For me personally I never consciously thought "well me, you're the one out of place here so you are the one that needs to change" but I DID have this underlying nagging feeling that not fitting in was not a good thing. That didn't come from a direction of wanting people to like me, it came from a feeling of being the problem in a very practical sense: a thing that needed fixing.
You know this could easily slip into a Taylor Swift song, but for me it's far more practical than that. It's not about not being able to look in the mirror or anything, it's literally about a practical need to not be the problem. Does this make any sense?
My assertion is that though we are untypical, the rest of the above is actually a thought pattern we could, and should, disrupt. It's based on incorrect assumptions, black/white thinking and a bit of our ASD spice thrown in. IF we could embrace the crazy of grey, rather than black and white, we'd be less likely to see ourselves broken and in need of fixing.

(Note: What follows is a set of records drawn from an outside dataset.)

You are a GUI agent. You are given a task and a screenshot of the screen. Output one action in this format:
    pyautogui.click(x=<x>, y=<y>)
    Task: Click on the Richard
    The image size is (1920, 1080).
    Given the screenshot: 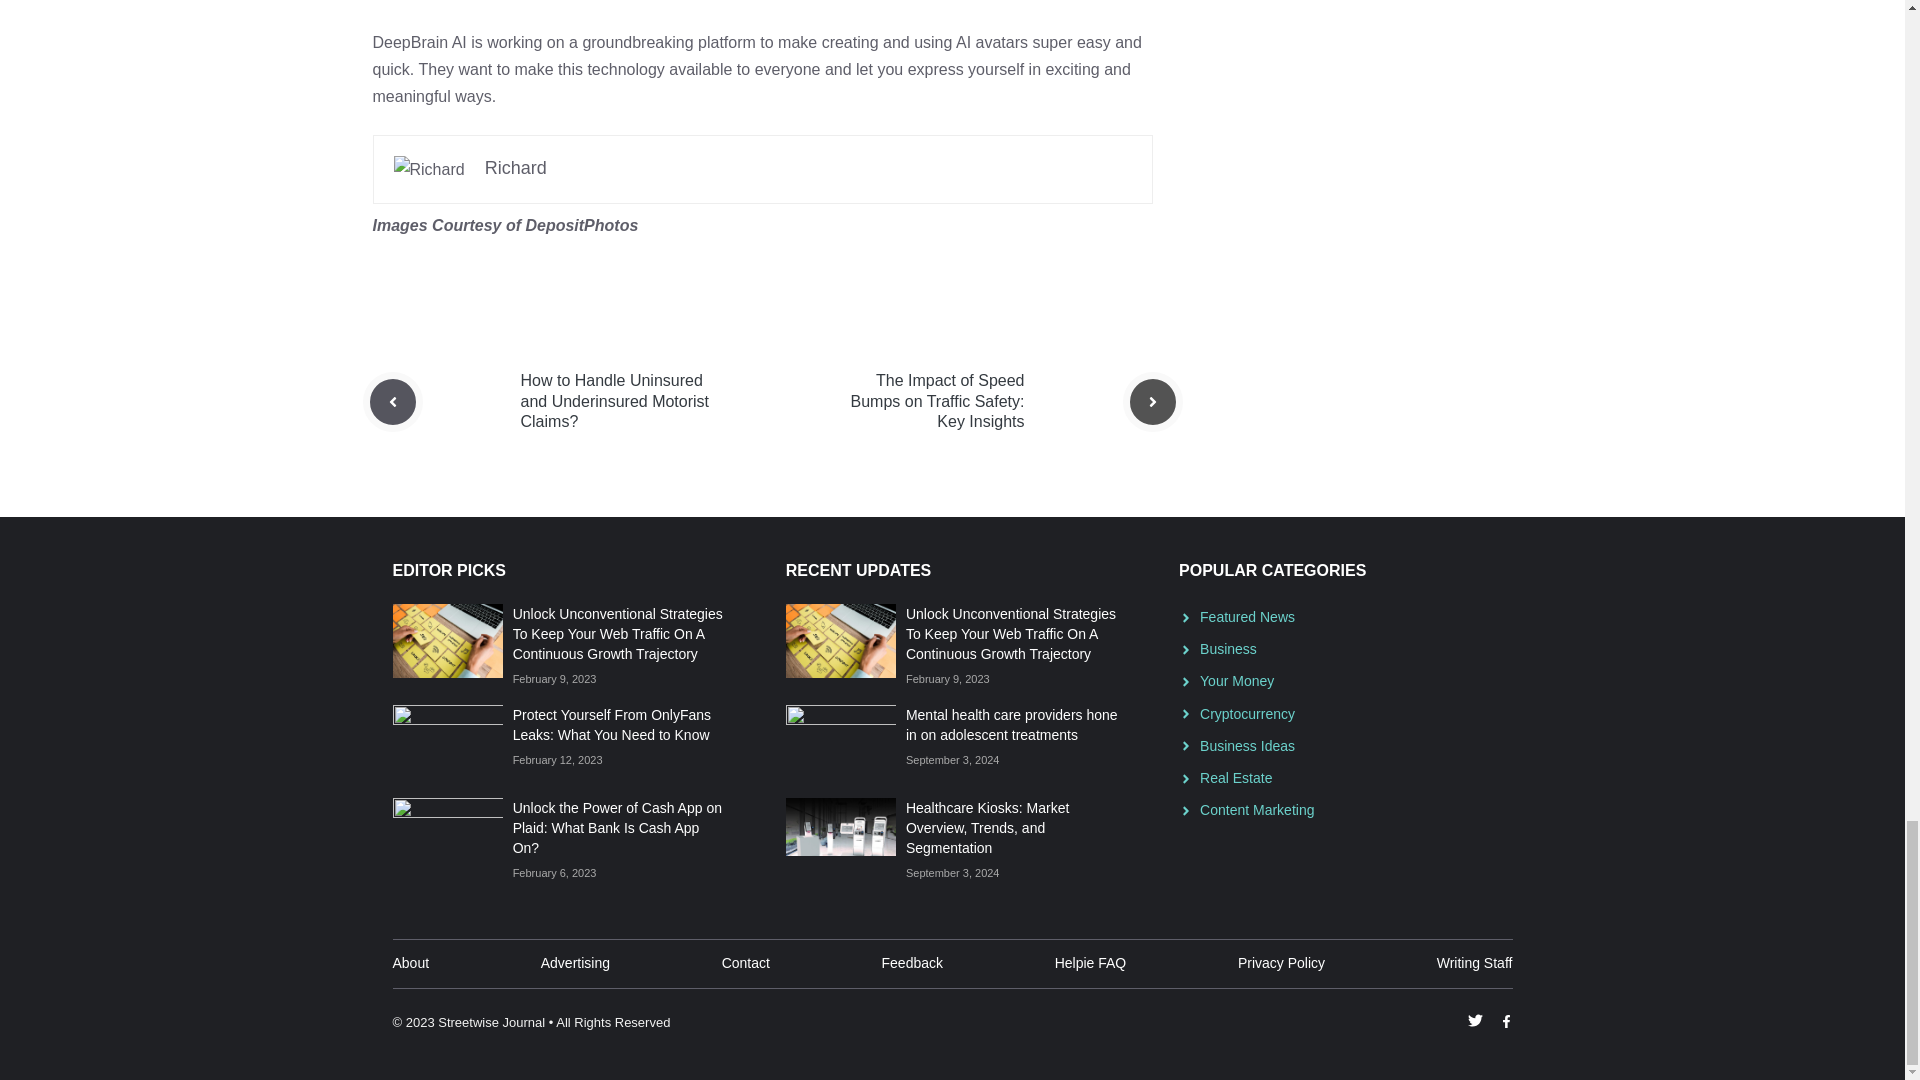 What is the action you would take?
    pyautogui.click(x=516, y=168)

That's why I think a psychologist is so useful, because we can challenge that mindset. Speaking personally again, I have to admit that I'm seeing things wrong and I can change that. If any of the above makes any sense to you you have to know that a) you're fine as an autistic person and b) that the pain it's bringing you can be helped. If we understand what's driving this behaviour we can work out strategies. For me avoiding the brain overload of emotional responses appears to play a strong role, so I need to find practical things that stop me needing to avoid that.
We're strong and capable, learning new ways of seeing things should be a doddle, right? I have absolute faith that someone like you can work through this. Someone who is clearly an absolute bad ass fighter, who despite a disability can adapt and excel, who I would want on my side when society collapses. Chin up mate, you're an unstoppable force. It's not the path you chose, but you're a survivor. You've got this.